To travel is to have to work around inconvenient train schedules. The easiest escape from Bulgaria was a 5:10 train to the border town of Svilengrad, from where a taxi took us to the border proper. The border zone was a real piece of work. About five Bulgarian booths separated by a hundred yards each, and at each one some guy would look at our passports and wave us through. More of the same on the Turkish half.

Needless to say, we were the only people negotiating the damn thing on foot, and a few of the agents craned their necks back and forth as we approached their booth, as if searching for our car. At the penultimate booth the guards wouldn’t let us walk and threw us in the back of a passing car for the next hundred yards, because, well, rules are rules.

> _Given information_
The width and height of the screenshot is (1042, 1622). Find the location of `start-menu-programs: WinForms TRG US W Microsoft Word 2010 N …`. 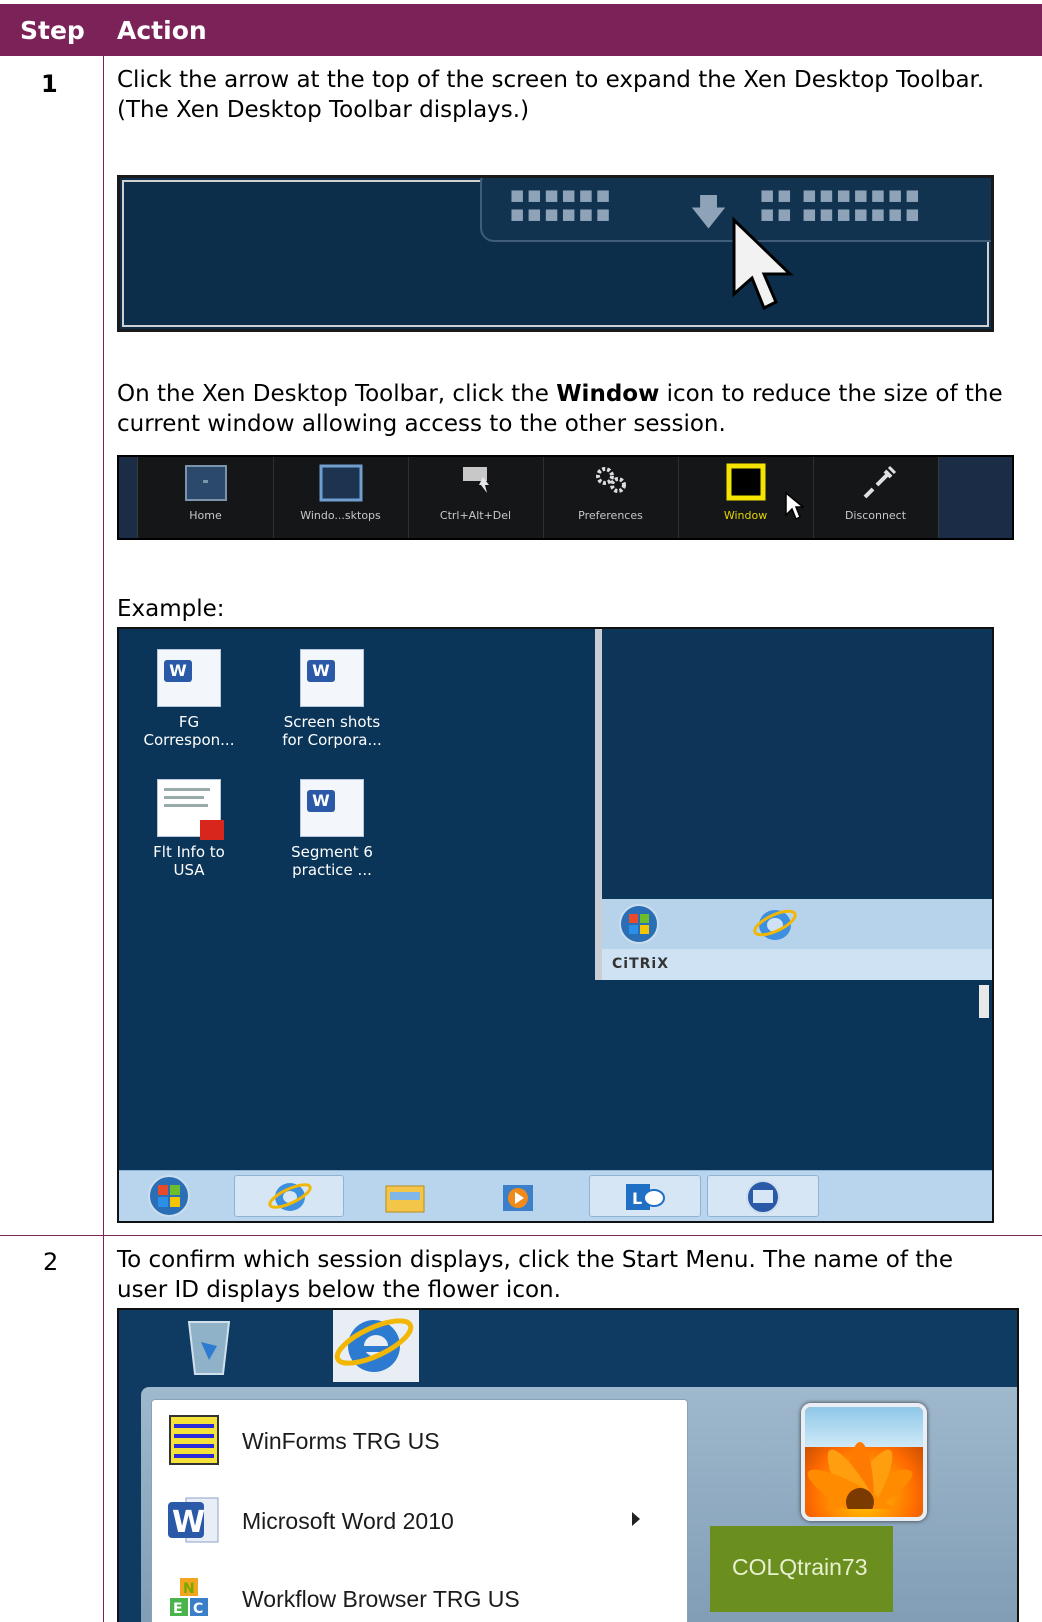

> _Required actions_
A. From the account of crossing from Bulgaria into Turkey, list in order each means of travel the narrator's group used.
B. Pick up the account of crossing from Bulgaria into Turkey after its final sentence and carry it on.

> _Answers to each task_
A.
1. Train (the 5:10 to Svilengrad)
2. Taxi (from Svilengrad to the border proper)
3. On foot (through the border zone)
4. The back of a passing car (for the hundred yards after the penultimate booth)

B.
So the Bulgarian leg is over and overall I couldn’t be happier with how it went. My gloomy expectations were pretty far off the mark; the country reminded me of Italy in a lot of ways: friendly people, good wine, beautiful countryside. Cyrillic was a joy, it was like a fun puzzle, with a satisfying fraction of words transliterating to cognates. Bulgarian food is actually pretty good: I feel like the chefs of Bulgaria all got together awhile back to decide whether they were going to look southeast to Greece and Turkey or northwest to Serbia and Romania. They made the right decision.

We haven’t seen too much of Turkey as yet–it’s raining in Edirne and so we haven’t really seen the town, but the handful of stunning mosques in the city center serve notice that we’re entering a land whose cultural lodestar is no longer Paris, as it was in Bulgaria.